JUDEO-ALSACIAN MUSEUM
28 aout 2023
Conference
''The Silent City - Strasbourg Clairvivre - 1939 1945''
We are in 1939 and the Second World War breaks out. Alsace, at the crossroads of France and Germany, again suffered terrible events and part of its population was evacuated to the South-West of France.
Among the institutions that must leave Alsace, the Hospices Civils de Strasbourg are forced to join Clairvivre, a utopian city reserved for tuberculosis patients, lost in the Dordogne countryside. Through the history of this establishment, it is the whole story of the evacuation and the exodus of millions of people that is put at the center of the book. The place became a beacon for exiles of all origins, Spanish Republicans, Alsatian and foreign Jews, refractory to the STO, resistance fighters, disabled people... The hospital provided care but it was also an establishment where one died.
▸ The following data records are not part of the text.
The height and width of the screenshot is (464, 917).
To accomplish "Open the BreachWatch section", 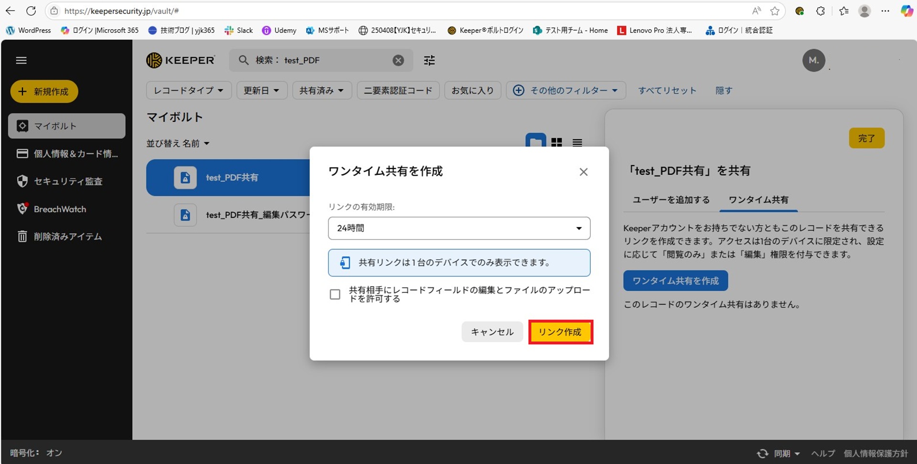I will click(x=60, y=209).
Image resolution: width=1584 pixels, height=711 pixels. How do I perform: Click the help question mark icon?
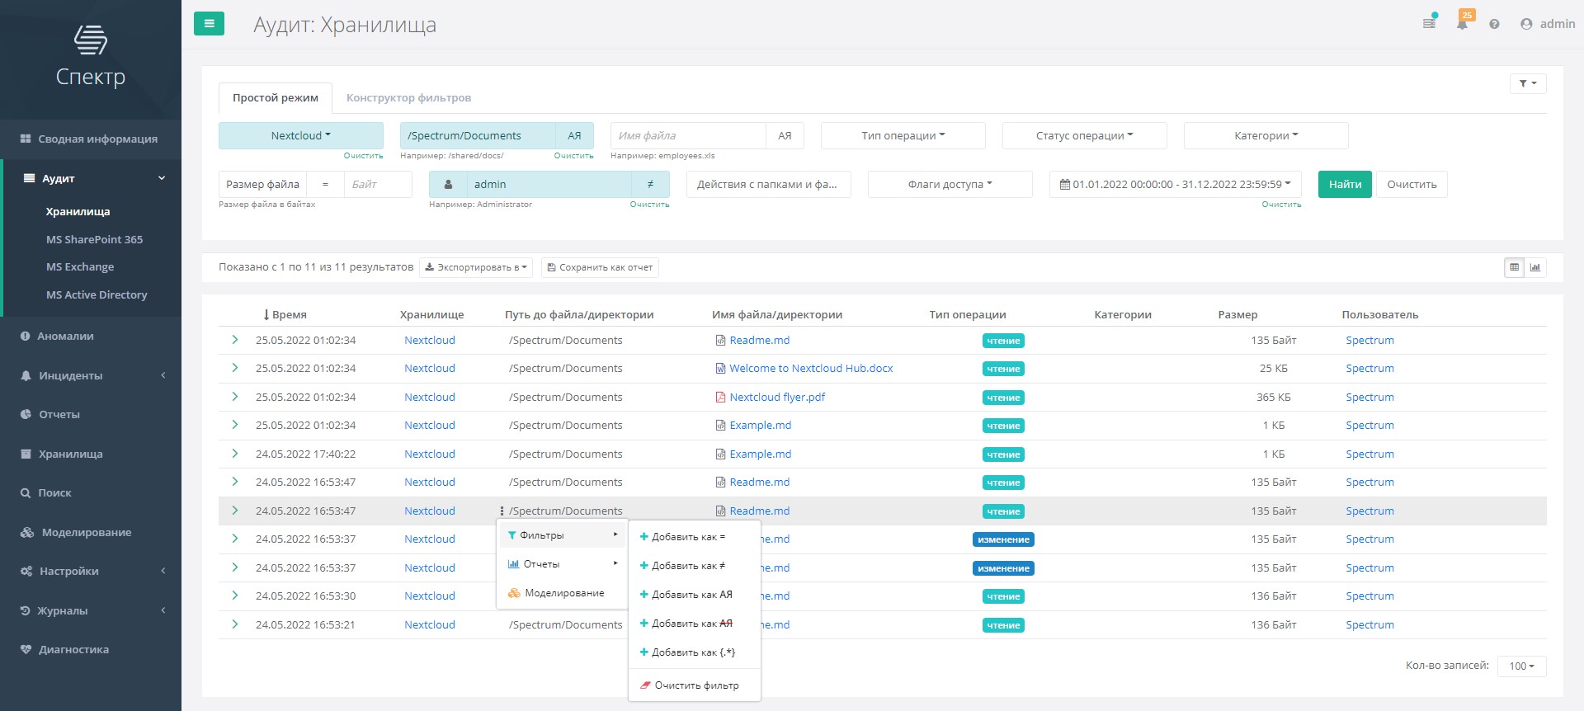coord(1494,24)
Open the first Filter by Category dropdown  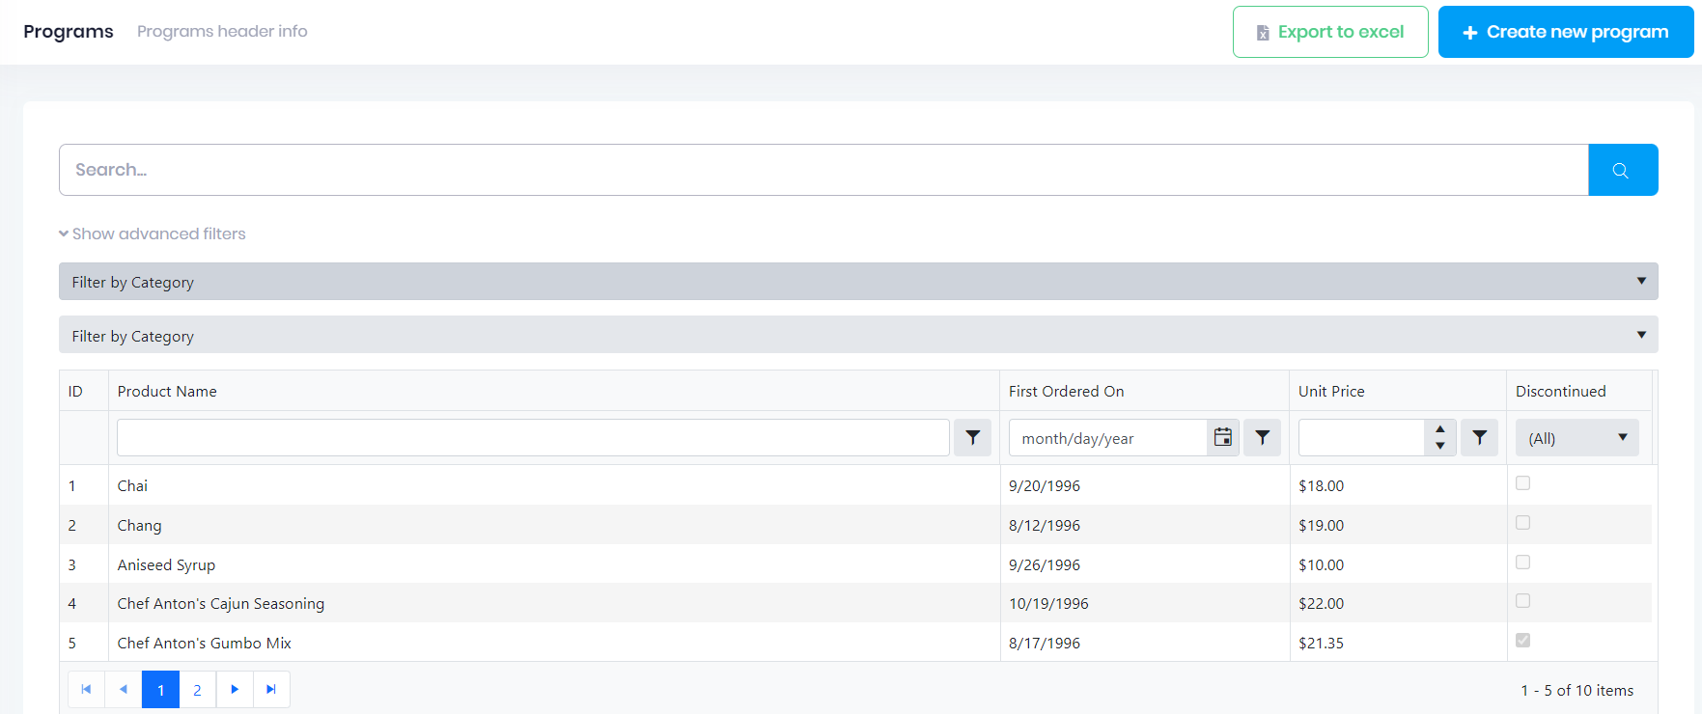(x=857, y=282)
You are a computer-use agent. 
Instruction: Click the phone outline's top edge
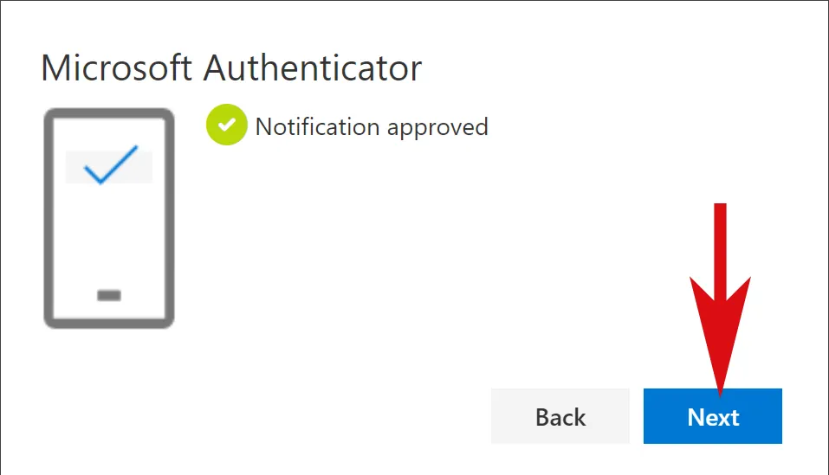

A man, Marc Lucius, administrator of the Hospices Civils, manages the whole establishment, refuses to return to occupied Alsace and founds with others, the Refugee Hospital of Clairvivre. He will never cease to operate his hospital to save lives and not only those of the patients for whom he is responsible. The Clairvivre cemetery is the witness of an era, it has frozen space-time and makes us discover, through individual destinies, what Clairvivre was and what history the silent city reveals to us.